For the past five years, Vosshall’s team has studied how insect repellents containing the chemical DEET ward off mosquitoes and other bugs. Her lab recently showed that DEET confuses insects by jamming their odor receptors. Understanding how the chemical works may help researchers develop compounds that are equally effective but longer lasting or more convenient to use.

As an HHMI investigator, Vosshall would like to make the mosquito a viable model organism for answering scientific questions. She acknowledges that the proposal is a significant departure from her current research, but she believes the time is right for such a giant step. She sees a tremendous opportunity to apply the advanced transgenic technology routinely used in other insect models to aid in understanding the female mosquito’s life cycle and what drives it to bite humans. Likewise, she notes, the wealth of information in the mosquito genome sequence data may help researchers develop, among other things, more targeted, less toxic insect repellents.

One point of attack might be the protein Orco, which Vosshall found is expressed in nearly all olfactory neurons of the fly and acts as a generic coreceptor in tandem with specific odorant receptors. “If you make flies without the orco gene they can’t smell,” she says. “And if you put the gene back into this fly, you cure its smell problem.”
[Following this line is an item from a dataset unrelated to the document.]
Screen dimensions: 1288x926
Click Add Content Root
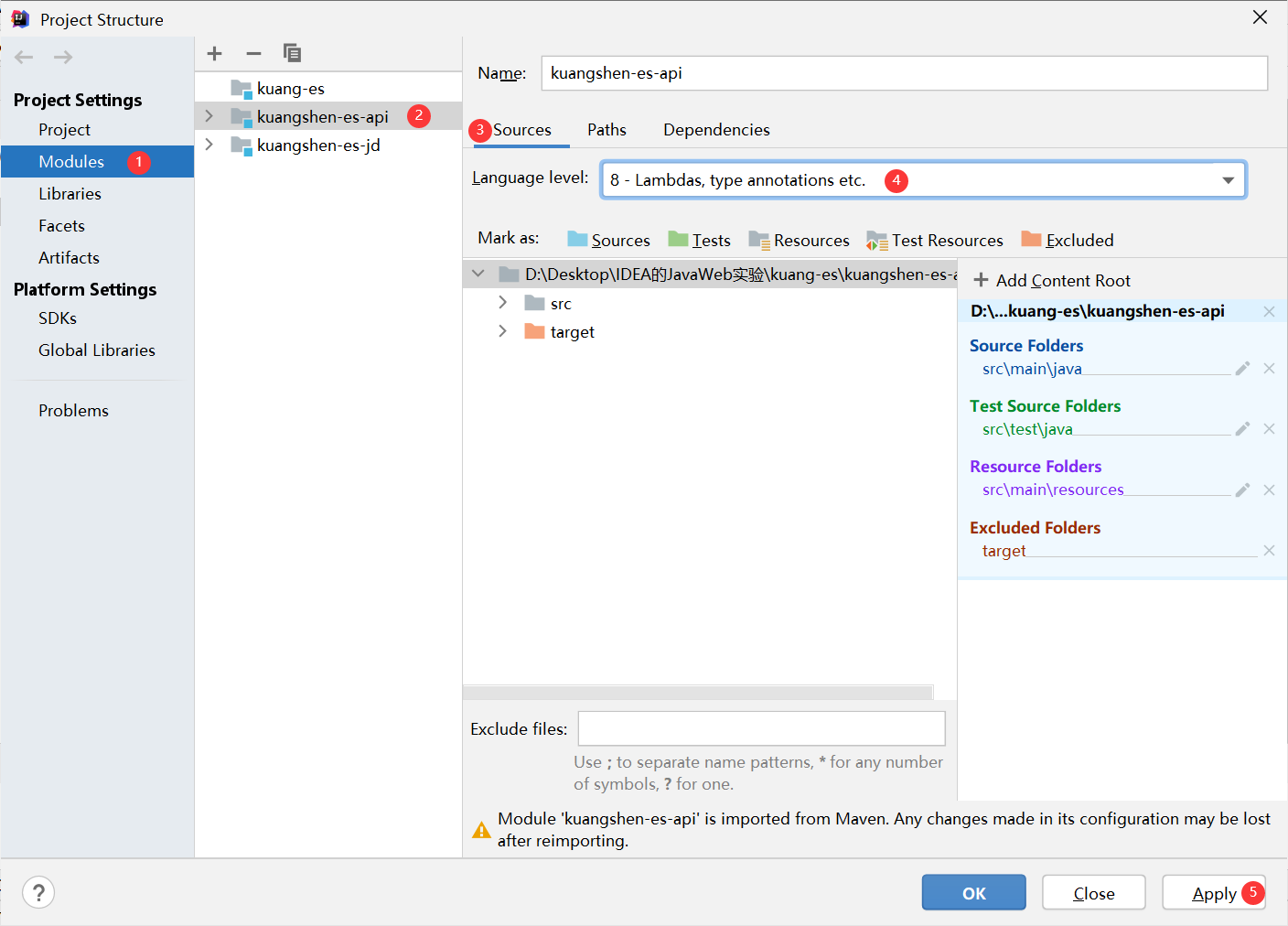pos(1052,281)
That revelation led to Vosshall’s publication of a research article in early 2008 that showed for the first time how the commonly used insect repellent DEET works. The United States Army discovered it in 1957, and although DEET is highly effective and widely used worldwide, researchers did not know how it worked. Vosshall’s experiments showed that DEET acts on pairs of olfactory receptors that include Orco.
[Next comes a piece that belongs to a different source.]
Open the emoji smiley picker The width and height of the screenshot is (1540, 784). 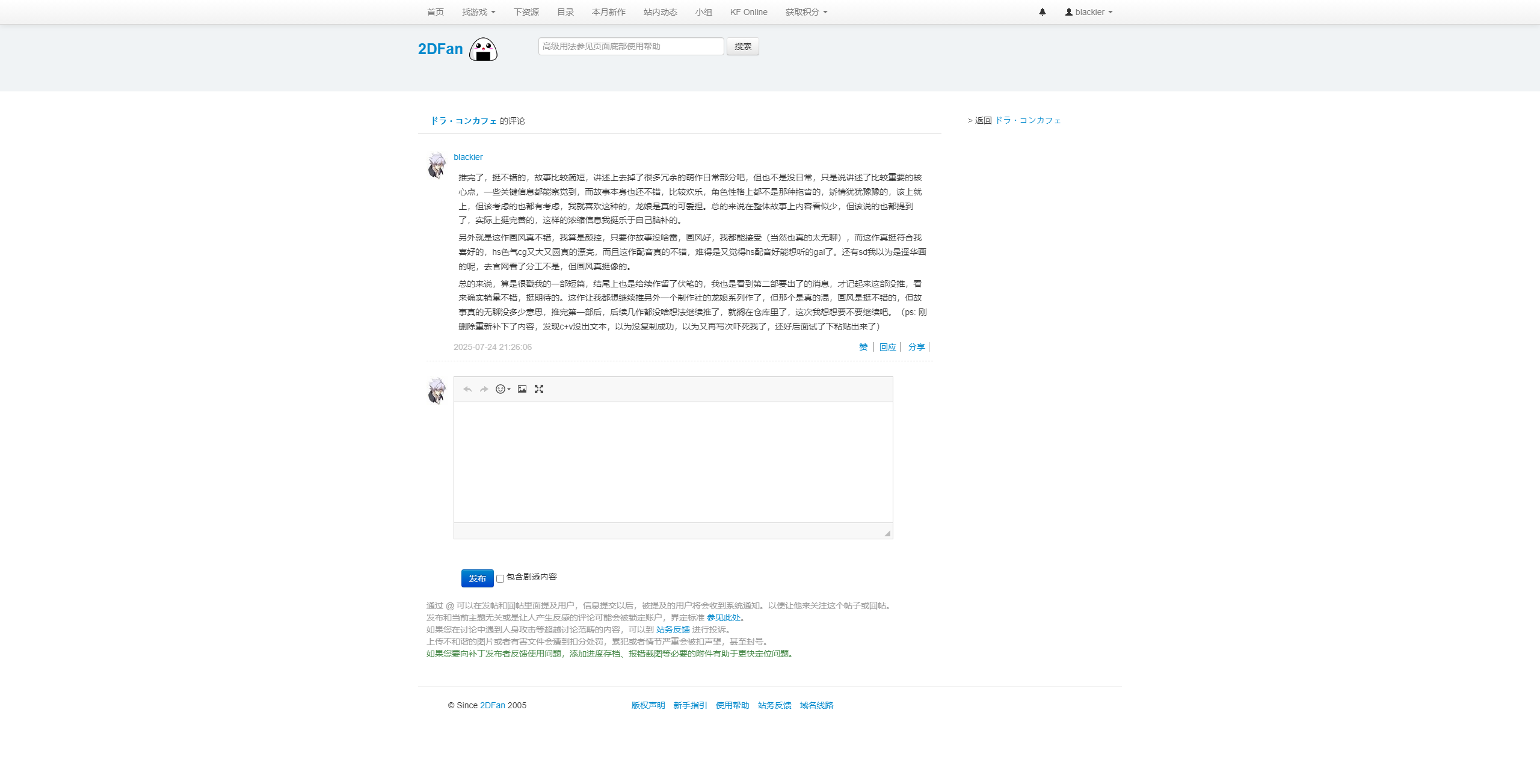coord(502,390)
Thus, the Orco gene/protein is a “cornerstone” of insect olfaction, Vosshall adds, suggesting that blocking Orco might be a selective and “clean” strategy for repelling harmful insects. “A medfly, for example, wouldn’t be able to smell citrus crops,” she says. Or in areas of endemic malaria, mosquito netting might be impregnated with a compound that inhibits this vital olfactory protein, effectively “blinding” mosquitoes to the scent of their human targets.

With so many infectious diseases transmitted by insect vectors, Vosshall hopes her research will help lessen the burden of illness in the developing world.